VAN FOSSAN: The notice of deficiency as to which this proceeding is prosecuted disclosed deficiencies aggregating $547,089.57 for the years 1922, 1924, 1925, 1926, and 1927 and an overassessment of $44,983.77 for 1928. Error was alleged in the determination of allowable depreciation. The case came on for hearing and the parties stipulated that the correct tax liability of petitioner for the several years was as follows:
Year | Deficiency | Overpayment |
1922 | $59,551.54 | |
1924 | 60,018.30 | |
1925 | 108,514.64 | |
1926 | $65,055.33 | |
1927 | $24,607.15 | |
1928 | 83,126.37 |
It was further stipulated that "no portion of the overpayment of $83,126.37 is claimed by the petitioner, since no formal claim for refund of this amount was filed within the period of limitations prescribed therefor."
The sole issue before us relates to the filing of an alleged claim*800 for refund for 1926, as to which the parties stipulated "that the above stipulated amounts of deficiencies and overassessments shall be conclusive upon both parties but that either party may introduce evidence with respect to whether or not a claim for refund in the sum of $54,475.42 was properly filed and, if so, whether it was filed in due time for the year 1926."
The parties also stipulated the following:
That $54,475.42 of the total overassessment for 1926 amounting to $65,055.33 resulted from findings of the Revenue Agent in his report of June 11, 1930. The tax for 1926 was paid in four installments as follows:
March 18, 1927 | $64,924.79 |
June 15, 1927 | 64,924.79 |
Sept. 16, 1927 | 70,335.19 |
Dec. 15, 1927 | 70,335.19 |
Total | $270,519.96 |
From the above it appears that the parties are in agreement as to all matters excepting solely whether a sufficient claim for refund was timely filed for 1926 so as to satisfy the requirements of section 504(c) of the Revenue Act of 1934. As to this issue testimony was heard.

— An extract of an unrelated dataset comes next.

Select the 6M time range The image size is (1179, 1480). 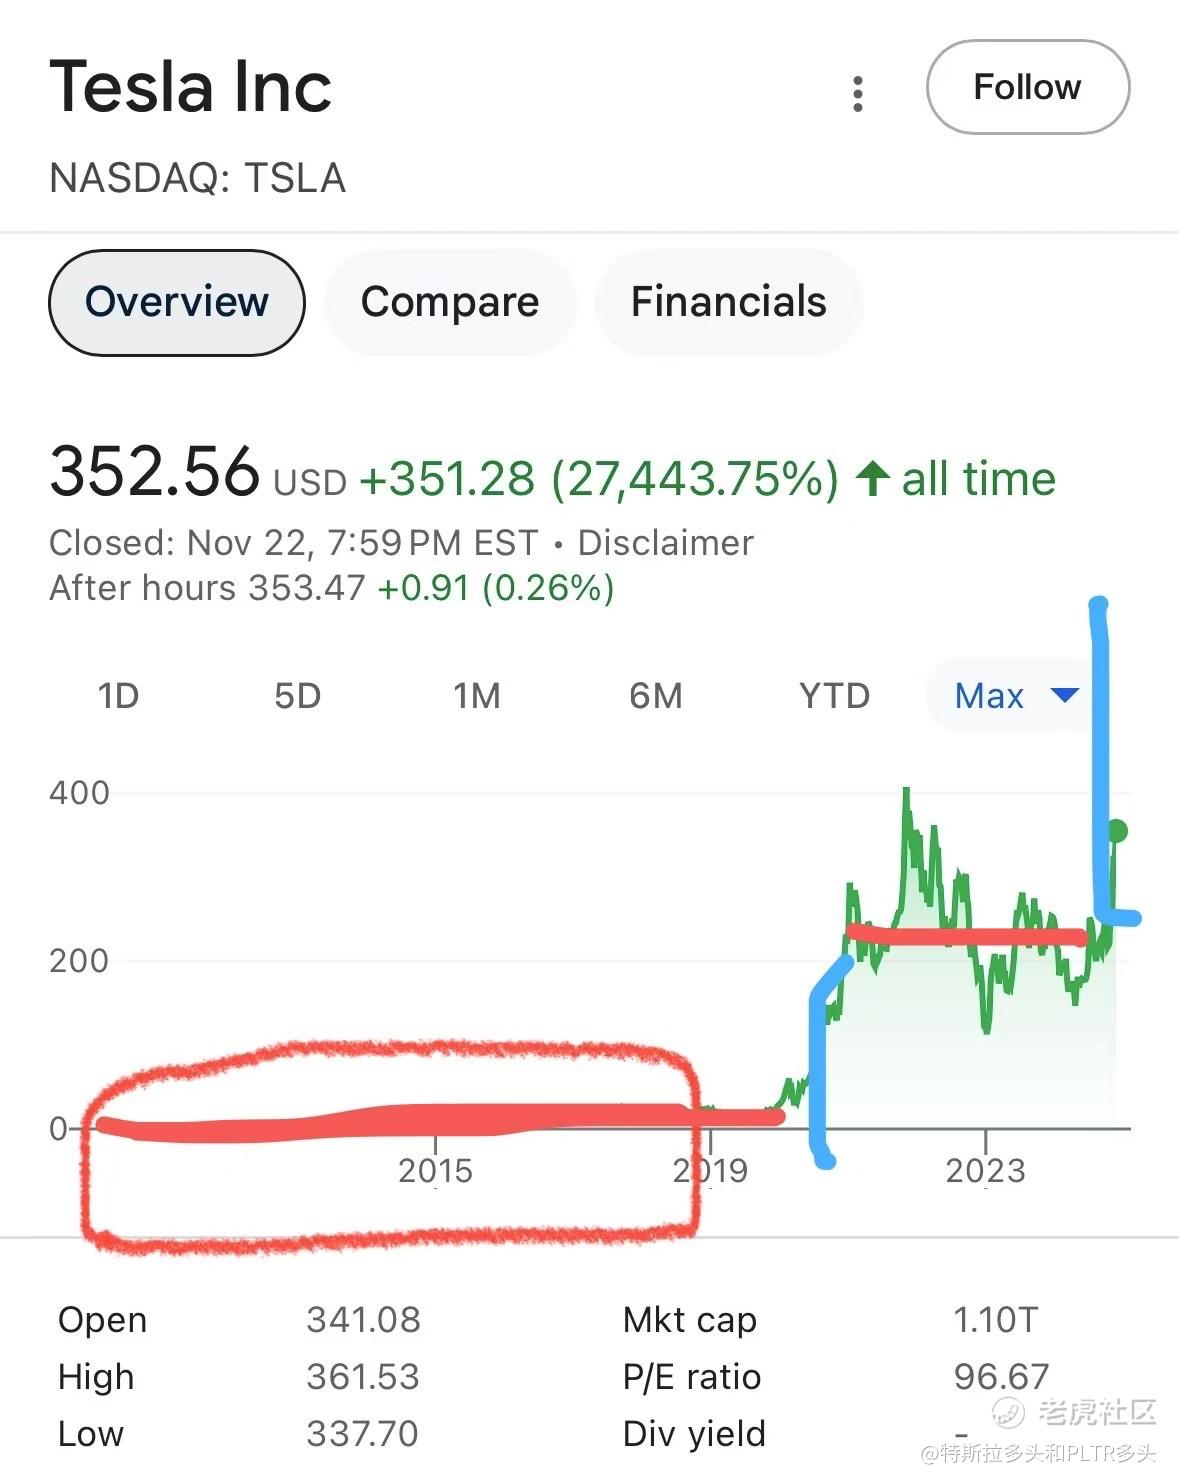point(655,695)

The facts established by the record as to a refund claim for 1926 are that on June 11 or 12, 1930, the revenue agent had completed his audit of petitioner's*801 tax returns for the years 1922 to 1929, and had prepared a proposed report on the same which he exhibited to Paul *116 E. Wilson, an official of petitioner. Subsequently a typed copy of the report was furnished to petitioner. This report showed an overassessment of $54,475.42 for 1926.
Among the papers prepared by the revenue agent and exhibited to petitioner on June 11, 1930, was a claim for refund made out on Treasury form 843. This paper was signed and acknowledged by Wilson on June 11, 1930, and on June 14, 1930, with a letter of transmittal addressed to C. F. Routzahn, Collector of Internal Revenue, Federal Building, Cleveland, Ohio, was delivered to an office messenger to take the same to the company's mail room. Wilson took the precaution of telephoning the mail room to assure himself the document would be included in the outgoing 12 o'clock mail and taken to the post office.

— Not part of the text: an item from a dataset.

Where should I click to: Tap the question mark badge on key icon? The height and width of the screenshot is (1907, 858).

With the delivery to the messenger the direct evidence ceases. The messenger was not identified. No one testified to placing the letter in the mails. The only evidence on this point dealt with the general methods of handling and posting the company mail.

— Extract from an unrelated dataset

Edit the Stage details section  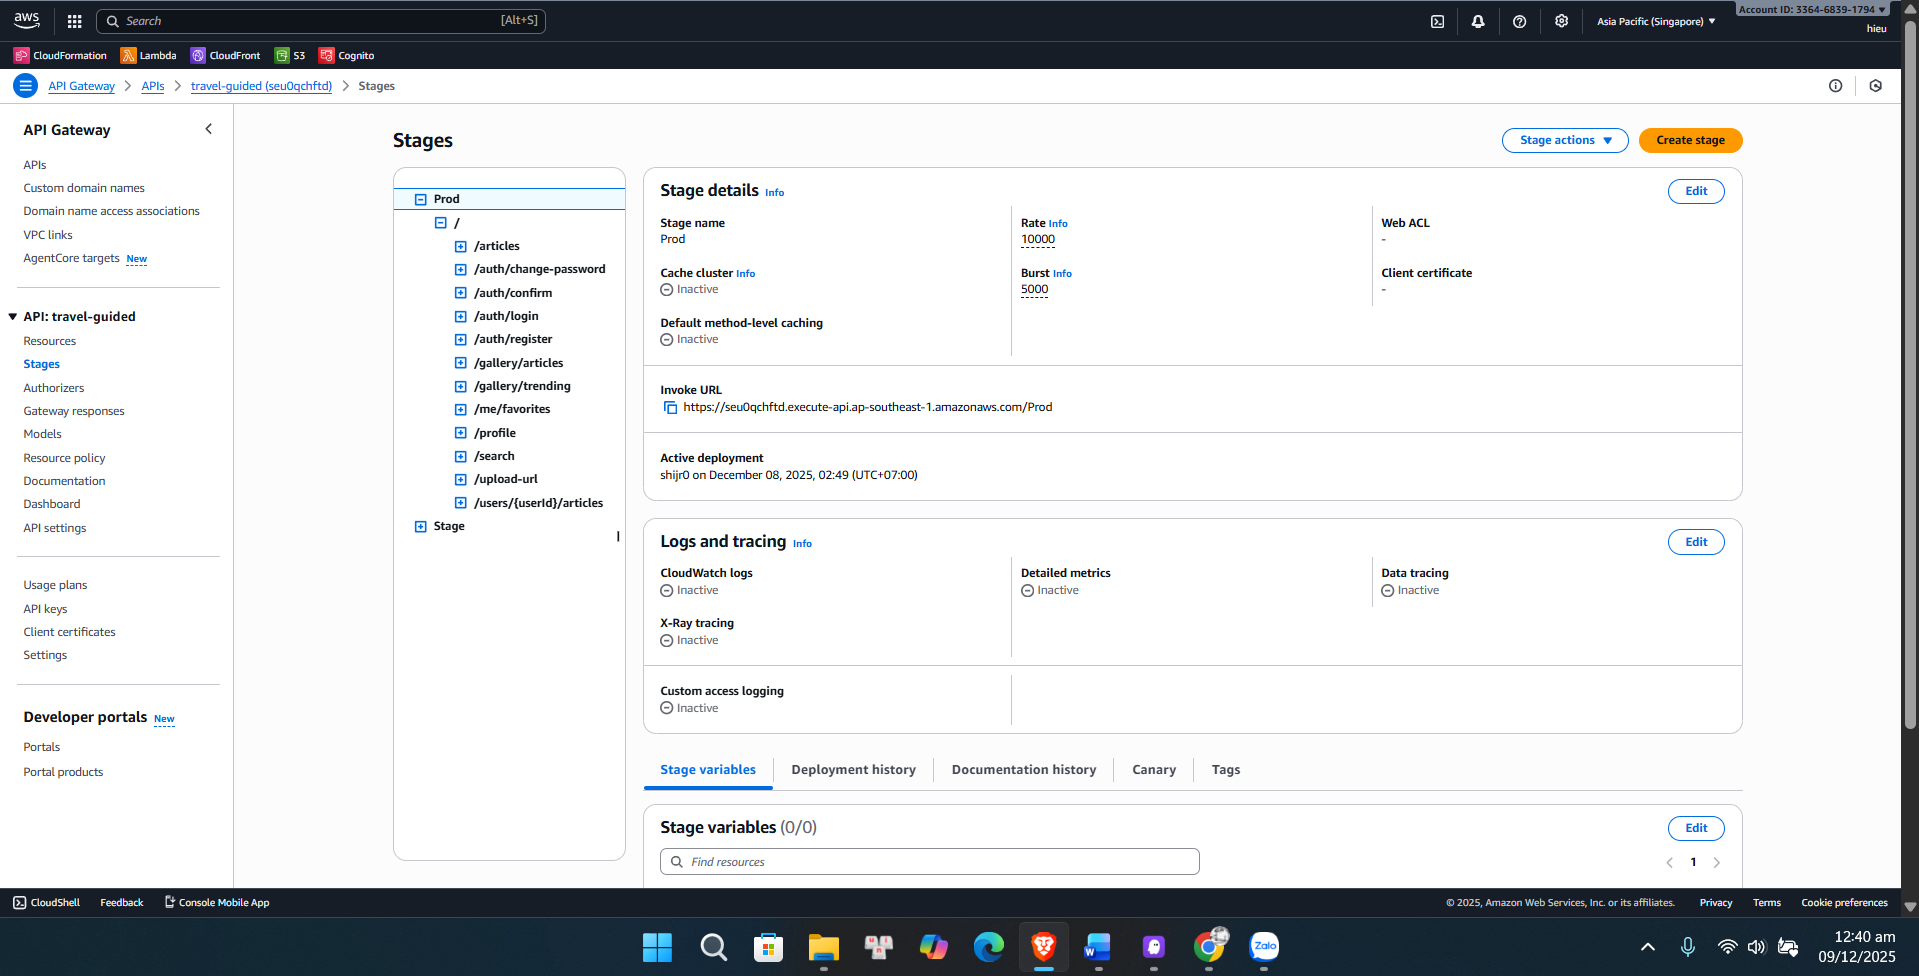1695,191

The record reveals no evidence*802 of delivery to the post office, of receipt by the collector's office, of transmittal to the Commissioner's office in Washington, nor of its receipt in Washington. There is no record in any of the files of the sort customarily kept of refund claims, i.e., no card in the collector's file of claims for refund, no notation under "remarks" in the "Assessment List", no letter of acknowledgment from the collector nor any retained copy thereof, no retained copy of letter of transmittal to the Commissioner in the files of the collector, no record of receipt in the Commissioner's office and no correspondence in the Commissioner's office dealing with the claim.
The only shred of testimony as to receipt, and on this slender reed petitioner leans heavily, is found in the statement of an employe of the Commissioner's office to petitioner's attorney that he recalled seeing such a claim, although this he weakened by retraction on reflection, and a statement by this same employe in reference to petitioner's claim for refund for 1926 found in the discussion of petitioner's claims for other years. Though this testimony gives us pause, we are forced to the conclusion by the overwhelming preponderance*803 of the evidence that petitioner never filed a claim for refund for the year 1926.
Deficiencies for the several years and in the amounts above set out are hereby redetermined.
Decision will be entered under Rule 50.